— GIVEN RECORDS —
※
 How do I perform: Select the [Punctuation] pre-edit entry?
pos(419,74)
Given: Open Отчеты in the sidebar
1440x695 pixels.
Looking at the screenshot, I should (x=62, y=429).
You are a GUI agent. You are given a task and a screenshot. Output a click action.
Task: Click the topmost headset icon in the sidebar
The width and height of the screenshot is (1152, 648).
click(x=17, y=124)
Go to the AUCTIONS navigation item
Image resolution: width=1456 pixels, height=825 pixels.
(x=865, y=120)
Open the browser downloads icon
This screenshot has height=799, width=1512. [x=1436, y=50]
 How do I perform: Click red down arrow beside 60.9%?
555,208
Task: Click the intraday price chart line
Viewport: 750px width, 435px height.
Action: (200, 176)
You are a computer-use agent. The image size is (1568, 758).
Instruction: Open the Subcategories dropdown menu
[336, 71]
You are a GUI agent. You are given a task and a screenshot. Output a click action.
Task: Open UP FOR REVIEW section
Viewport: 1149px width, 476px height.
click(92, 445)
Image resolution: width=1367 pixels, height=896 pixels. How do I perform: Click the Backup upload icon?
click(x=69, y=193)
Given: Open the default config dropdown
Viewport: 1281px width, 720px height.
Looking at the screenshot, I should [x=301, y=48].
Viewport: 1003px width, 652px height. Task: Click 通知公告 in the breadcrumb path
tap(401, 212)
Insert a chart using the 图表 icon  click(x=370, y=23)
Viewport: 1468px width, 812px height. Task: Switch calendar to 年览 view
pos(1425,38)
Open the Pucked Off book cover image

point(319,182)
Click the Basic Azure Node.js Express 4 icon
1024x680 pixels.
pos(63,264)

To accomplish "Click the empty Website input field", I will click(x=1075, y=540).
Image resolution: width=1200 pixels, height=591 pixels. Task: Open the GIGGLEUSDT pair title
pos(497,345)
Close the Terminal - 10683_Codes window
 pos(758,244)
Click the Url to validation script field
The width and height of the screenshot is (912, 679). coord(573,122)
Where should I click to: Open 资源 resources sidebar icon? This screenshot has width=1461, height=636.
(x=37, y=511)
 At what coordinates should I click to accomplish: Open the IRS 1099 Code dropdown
※
— WHAT IS EXPECTED —
From the data, pick out every line that includes "chart".

— TASK RESPONSE —
Task: Click the intraday price chart line
Insert a chart using the 图表 icon  click(x=370, y=23)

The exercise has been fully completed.